Editoriali
Questione Craxi è il nodo finale dei conflitti a sinistra
Sabato e domenica sarò ad Hammamet. Per la terza volta. Leggo che ci saranno anche rappresentanti della Lega, il partito, con Fratelli d’Italia, più lontano da quel socialismo umanitario che Craxi rappresentò. Un omaggio allo statista, immagino. Ci sarà Forza Italia, e non è una novità. Il problema è il panorama a sinistra. Ci saranno i socialisti, naturalmente, e ci sarà Italia Viva. Tutto qui, per quanto ne sappia. Sempre che il Pd non ci ripensi. Lontano dagli occhi, lontano dal cuore, ma soprattutto lontano dal seppellire un duello culturale e politico che ha diviso per un secolo la sinistra italiana. Hic Rodhus, hic salta, e invece il salto non c’è. Dietro l’assenza, infatti, c’è ben di più della figura a loro dire controversa di Craxi.
Ci sono state due visioni del mondo che ancora oggi faticano a ricomporsi. La farò breve. La rottura avviene con la rivoluzione russa, gli effetti si propagano da cent’anni. Turati e Matteotti sono nemici da abbattere alla stregua di Mussolini (cito alla lettera da Togliatti e da Gramsci) perché propongono una coalizione democratica e popolare che si opponga al fascismo nascente. Nenni è marchiato dall’epiteto ‘socialfascista’ negli anni Trenta. Duello all’arma bianca alla nascita del centrosinistra nei primi anni ‘60 nonostante un impianto imponente di riforme (oggi si inneggia a Moro, a capo di quei governi, ma non a Nenni, che ne fu ideatore). Vent’anni dopo il PSI viene espunto con una frase di Berlinguer dalla sinistra e Craxi considerato un pericolo. Loro erano avvinghiati al mito di Lenin, noi candidavamo Jirì Pelikan, esule cecoslovacco, alle Europee. Il resto è storia recente.
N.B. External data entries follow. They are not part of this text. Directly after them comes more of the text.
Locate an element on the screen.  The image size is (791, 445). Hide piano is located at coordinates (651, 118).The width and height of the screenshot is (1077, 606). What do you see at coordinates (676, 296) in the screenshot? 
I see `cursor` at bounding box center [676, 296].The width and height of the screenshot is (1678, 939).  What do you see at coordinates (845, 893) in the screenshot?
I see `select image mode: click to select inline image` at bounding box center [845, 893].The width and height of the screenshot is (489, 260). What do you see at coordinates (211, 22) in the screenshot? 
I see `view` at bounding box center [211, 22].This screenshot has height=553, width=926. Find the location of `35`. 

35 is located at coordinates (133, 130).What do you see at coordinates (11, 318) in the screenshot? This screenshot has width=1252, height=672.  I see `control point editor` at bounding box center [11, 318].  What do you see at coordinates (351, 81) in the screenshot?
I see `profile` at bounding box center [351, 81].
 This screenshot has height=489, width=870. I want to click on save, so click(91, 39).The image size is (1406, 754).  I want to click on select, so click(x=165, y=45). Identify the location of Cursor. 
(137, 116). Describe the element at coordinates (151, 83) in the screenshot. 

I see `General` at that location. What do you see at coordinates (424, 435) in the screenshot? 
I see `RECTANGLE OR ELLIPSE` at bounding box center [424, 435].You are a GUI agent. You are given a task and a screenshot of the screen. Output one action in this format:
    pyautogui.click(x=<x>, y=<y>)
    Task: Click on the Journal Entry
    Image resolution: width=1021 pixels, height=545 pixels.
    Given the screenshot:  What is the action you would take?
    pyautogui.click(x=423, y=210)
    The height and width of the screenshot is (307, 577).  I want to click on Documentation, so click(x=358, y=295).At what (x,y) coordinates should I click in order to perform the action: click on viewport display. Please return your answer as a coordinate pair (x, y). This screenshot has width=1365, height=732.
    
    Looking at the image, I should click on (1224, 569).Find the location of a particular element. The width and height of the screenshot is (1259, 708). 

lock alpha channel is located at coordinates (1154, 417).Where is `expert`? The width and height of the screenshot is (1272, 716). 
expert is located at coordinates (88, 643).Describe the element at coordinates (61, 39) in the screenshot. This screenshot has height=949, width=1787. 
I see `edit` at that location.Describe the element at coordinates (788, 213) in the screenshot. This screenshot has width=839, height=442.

La conferma che la questione Craxi sia il nodo finale di una storia infinita di duelli a sinistra è nelle scelte politiche compiute dagli eredi del PCI. Mentre i socialismi europei, da Blair ai francesi, attingono a piene mani dalla Conferenza di Rimini (1982) per inaugurare nei loro paesi un nuovo corso, il PDS evita accuratamente di confrontarsi con tematiche che avrebbero reso più competitiva la sinistra italiana. Penso alla riforma istituzionale, ai rapporti con la magistratura, al ruolo dello Stato nell’economia al tempo di feroci privatizzazioni. Con un paradosso: ci si confronta all’estero con i protagonisti del socialismo europeo legati alla recente esperienza socialista italiana e in casa nostra si fa l’esatto contrario. Due mondi in conflitto, due sinistre senza pace, mentre i popoli sancivano la sconfitta del comunismo e la vittoria del socialismo riformista. Ovunque! Nonostante tutto, in Italia la frattura non si è mai risanata.
La politica è un fatto pubblico. È parola, gesti, atti, responsabilità. Ricordo ancora le parole di Angela Merkel su Khol dopo la sua caduta e mi domando perché certa sinistra italiana non abbia il coraggio di battere una strada di verità. Salvo tornare alle origini per capire davvero e dover aspettare decenni per riconoscere chi aveva ragione. Terracini mezzo secolo dopo: aveva ragione Turati. Veltroni mesi fa: aveva ragione Matteotti. E su Nenni, su Craxi? Magari si trattasse soltanto di nostalgia o di consegnare ai libri di storia una lettura non partigiana, e sarebbe comunque cosa buona e giusta. Si tratta dell’Italia di domani. A cominciare dalla cancellazione della prescrizione, dalla zoppicante politica estera, fino alla revisione del reddito di cittadinanza. Se non ora, quando?